Apparently, Arthur at “The Voice Of One Crying Out in Suburbia” wants both orthodoxy and community. He says so in his post “In Praise of Orthodoxy and Community.”
He writes:
Solid grounding in the great theological truths of our faith and genuine community and fellowship among believers are not enemies. In fact, without both being present the church is naturally weaker. The evidence all around us bears that out. Cold and sterile academic orthodoxy coupled with ritualistic “fellowship†is spiritually crippled as is warm and loving fellowship among believers who cannot discern the core essentials of the faith. I love doctrine and theology. I have no interest in a gathering of the church where the big topics are never wrestled with and studied, where there is lots of talk about loving Jesus with no concept of who He is. I also love the people of God and have no interest in a sterile meeting where a theologically precise monologue is the spiritual highlight of the week and where we love the dead theological giants of yesteryear more than the widow and the orphan in our neighborhood. My desire is to see my brothers and sisters in Christ develop a love for theology and develop a love for one another, that we seek in Scriptures what it has to say about God, about man, about Christ and that we do so in a Scripturally sound community of faith as the adoptive family of God.
Doesn’t Arthur know that only the conservative churches care about orthodox doctrine and only the liberal churches care about community? He can’t have both. Can he?

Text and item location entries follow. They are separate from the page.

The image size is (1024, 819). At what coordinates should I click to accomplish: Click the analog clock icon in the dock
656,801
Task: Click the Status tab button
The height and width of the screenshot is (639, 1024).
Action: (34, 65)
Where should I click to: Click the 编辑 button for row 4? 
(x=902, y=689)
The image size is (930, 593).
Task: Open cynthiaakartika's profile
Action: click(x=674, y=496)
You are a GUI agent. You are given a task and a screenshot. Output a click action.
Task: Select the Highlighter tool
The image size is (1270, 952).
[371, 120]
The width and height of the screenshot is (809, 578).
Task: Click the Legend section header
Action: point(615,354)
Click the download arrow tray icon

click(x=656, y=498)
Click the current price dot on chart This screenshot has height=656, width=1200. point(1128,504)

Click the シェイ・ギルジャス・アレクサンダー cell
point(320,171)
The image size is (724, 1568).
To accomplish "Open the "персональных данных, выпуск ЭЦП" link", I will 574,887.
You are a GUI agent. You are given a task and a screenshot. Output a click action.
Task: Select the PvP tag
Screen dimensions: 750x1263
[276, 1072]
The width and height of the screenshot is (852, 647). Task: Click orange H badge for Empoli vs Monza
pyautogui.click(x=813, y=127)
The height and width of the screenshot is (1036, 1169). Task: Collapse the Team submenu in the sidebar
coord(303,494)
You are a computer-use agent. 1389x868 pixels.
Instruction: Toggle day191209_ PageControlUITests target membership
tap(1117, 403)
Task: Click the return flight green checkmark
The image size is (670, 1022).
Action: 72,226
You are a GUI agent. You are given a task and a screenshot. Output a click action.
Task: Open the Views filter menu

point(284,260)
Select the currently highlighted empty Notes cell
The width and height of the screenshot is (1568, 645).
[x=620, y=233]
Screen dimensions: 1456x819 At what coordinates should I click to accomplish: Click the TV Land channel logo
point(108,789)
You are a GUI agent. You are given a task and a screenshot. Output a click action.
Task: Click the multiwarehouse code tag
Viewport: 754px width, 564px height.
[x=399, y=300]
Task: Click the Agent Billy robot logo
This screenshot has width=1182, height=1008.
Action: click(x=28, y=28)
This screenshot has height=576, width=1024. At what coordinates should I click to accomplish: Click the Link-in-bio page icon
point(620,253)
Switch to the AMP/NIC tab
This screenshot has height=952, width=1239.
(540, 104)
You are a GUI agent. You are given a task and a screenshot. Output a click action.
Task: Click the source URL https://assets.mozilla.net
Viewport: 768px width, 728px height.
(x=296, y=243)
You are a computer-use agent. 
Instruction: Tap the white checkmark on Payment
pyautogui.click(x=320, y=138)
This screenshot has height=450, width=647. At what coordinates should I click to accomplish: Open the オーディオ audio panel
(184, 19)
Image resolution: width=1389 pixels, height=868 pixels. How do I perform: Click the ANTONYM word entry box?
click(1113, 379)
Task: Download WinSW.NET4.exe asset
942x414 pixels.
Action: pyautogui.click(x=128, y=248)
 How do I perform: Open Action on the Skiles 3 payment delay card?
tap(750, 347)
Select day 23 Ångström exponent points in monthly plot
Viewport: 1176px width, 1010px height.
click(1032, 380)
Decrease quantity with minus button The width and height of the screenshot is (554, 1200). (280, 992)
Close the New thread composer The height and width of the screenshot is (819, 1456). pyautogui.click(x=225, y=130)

would prefer a growing love for Jesus, knowing Him better and loving Him more as each shares Christ with one another in love. Knowing Him better does not equal being a theologian. I have seen more often than not the wrestling become more a carnal exercise of knowledge between one another, e.g., who knows more than the other, who’s right and who’s wrong, creating suspicion within the brethren and causing division with a brother or sister as a result. As the saying goes “people don’t care how much you know until they know how much you care” or as Paul would say “knowledge puffs up, but love builds up.”
John,
Well, “theology” was actually my word. Arthur said “orthodoxy.” But, I do think we are all theologians, in the sense that “theology” is our understand of God.
-Alan
Apparently Arthur wants to have his communion wafer and eat it, too! 😉
Alan,
I agree with Arthur.
Maybe you have some thoughts as to why any mention of “orthodoxy” or “theology” causes people to think “traditionalism”?
Surely the Apostles creed is both orthodox and theology,as well as, dare I use the word, traditional, and acceptable to all who claim to be Christian?
Aussie John,
I think, perhaps, that the terms “orthodoxy” and “theology” make people think about “traditionalism” and “conservatism” because many traditional, conservative churches have made statements of theology their standard.